ENTRIES PROVIDED
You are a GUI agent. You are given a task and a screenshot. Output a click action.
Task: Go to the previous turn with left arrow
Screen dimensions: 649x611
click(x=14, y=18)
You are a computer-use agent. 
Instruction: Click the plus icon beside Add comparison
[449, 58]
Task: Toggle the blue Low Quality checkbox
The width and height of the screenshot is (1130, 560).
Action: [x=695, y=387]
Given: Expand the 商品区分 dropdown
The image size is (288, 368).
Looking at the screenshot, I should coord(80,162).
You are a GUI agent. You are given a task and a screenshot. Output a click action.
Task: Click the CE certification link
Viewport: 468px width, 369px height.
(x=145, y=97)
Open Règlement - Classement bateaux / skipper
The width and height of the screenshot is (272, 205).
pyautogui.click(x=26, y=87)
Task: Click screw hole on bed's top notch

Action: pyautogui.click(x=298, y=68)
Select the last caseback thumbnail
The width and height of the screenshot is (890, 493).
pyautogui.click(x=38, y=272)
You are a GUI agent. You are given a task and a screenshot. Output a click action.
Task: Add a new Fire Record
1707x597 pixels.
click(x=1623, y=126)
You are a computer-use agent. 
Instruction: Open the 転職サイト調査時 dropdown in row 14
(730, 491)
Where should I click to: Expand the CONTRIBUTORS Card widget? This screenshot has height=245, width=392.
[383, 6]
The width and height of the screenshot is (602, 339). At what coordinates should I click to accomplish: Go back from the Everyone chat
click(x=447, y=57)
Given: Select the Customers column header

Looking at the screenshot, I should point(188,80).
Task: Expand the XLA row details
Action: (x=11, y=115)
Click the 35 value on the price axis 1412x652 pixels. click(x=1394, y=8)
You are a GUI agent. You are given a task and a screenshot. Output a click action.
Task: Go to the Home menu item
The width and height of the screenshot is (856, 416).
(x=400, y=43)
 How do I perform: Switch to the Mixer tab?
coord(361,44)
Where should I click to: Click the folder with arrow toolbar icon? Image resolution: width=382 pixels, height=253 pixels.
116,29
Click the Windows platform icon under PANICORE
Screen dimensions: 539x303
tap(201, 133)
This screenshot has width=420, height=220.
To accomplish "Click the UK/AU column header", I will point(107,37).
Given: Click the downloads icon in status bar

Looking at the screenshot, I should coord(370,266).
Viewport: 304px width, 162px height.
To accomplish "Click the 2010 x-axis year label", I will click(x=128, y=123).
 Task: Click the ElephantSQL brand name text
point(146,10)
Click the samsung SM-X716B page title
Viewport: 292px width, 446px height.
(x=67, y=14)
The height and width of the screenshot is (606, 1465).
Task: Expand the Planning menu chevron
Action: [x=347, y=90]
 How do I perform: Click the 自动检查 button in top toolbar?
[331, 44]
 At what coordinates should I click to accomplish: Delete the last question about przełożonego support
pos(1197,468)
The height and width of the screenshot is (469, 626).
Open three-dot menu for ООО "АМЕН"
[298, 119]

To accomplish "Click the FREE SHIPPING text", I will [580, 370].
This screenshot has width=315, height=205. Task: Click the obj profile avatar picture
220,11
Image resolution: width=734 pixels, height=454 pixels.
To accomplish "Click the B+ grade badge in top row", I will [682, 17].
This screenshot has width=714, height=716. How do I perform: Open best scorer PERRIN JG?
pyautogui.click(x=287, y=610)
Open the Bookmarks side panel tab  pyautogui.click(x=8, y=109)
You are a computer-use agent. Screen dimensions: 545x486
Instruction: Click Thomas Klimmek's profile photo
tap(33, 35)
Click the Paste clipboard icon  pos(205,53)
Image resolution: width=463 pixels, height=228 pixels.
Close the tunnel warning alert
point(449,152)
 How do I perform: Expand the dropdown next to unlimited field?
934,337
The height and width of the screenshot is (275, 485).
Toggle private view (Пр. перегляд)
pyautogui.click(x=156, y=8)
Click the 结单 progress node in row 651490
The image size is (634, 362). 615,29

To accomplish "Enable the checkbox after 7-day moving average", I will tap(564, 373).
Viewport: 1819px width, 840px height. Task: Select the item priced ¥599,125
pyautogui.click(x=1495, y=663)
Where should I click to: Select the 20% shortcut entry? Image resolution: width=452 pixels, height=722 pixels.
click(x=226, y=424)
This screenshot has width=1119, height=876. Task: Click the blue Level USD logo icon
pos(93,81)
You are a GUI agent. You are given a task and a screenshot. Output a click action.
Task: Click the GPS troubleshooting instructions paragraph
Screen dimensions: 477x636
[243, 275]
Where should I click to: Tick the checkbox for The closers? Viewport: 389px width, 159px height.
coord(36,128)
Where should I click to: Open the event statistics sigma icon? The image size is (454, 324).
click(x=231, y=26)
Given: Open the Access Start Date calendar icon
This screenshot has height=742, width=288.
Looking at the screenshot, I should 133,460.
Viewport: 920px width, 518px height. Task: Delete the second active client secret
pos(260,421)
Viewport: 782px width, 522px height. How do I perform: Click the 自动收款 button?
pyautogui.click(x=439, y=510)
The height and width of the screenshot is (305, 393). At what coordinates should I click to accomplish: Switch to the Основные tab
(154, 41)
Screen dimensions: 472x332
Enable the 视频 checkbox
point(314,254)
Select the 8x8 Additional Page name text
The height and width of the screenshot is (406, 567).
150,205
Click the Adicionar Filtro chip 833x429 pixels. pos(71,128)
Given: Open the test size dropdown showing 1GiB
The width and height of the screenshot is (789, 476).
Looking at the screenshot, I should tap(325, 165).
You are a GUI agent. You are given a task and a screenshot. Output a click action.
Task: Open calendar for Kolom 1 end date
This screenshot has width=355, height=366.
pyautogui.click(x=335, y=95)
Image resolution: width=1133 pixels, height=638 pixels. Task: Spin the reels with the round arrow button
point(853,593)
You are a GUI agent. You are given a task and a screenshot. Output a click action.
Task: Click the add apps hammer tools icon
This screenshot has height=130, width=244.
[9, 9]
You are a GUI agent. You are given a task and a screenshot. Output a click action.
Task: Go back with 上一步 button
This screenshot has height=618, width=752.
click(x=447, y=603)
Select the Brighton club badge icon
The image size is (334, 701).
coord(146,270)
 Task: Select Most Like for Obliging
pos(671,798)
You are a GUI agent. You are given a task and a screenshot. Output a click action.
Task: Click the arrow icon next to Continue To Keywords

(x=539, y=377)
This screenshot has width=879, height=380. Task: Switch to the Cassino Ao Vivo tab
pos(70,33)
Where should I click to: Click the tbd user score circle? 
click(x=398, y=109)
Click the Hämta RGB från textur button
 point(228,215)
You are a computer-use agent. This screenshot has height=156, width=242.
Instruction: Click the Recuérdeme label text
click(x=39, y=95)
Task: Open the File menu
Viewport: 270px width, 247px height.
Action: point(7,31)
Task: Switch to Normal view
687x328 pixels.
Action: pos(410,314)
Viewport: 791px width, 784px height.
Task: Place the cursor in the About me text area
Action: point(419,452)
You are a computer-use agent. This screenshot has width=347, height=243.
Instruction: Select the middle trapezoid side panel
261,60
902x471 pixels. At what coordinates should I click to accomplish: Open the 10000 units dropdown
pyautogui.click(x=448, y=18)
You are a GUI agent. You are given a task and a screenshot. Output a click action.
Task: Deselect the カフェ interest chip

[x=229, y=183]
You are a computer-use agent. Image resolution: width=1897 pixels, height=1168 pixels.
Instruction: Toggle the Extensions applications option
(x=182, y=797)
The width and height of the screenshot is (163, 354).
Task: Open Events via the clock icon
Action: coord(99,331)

TASK TO COMPLETE
Among the lines above, which contain the word "calendar"? Copy every one.

ANSWER FOR THIS EXERCISE
Given: Open the Access Start Date calendar icon
Task: Open calendar for Kolom 1 end date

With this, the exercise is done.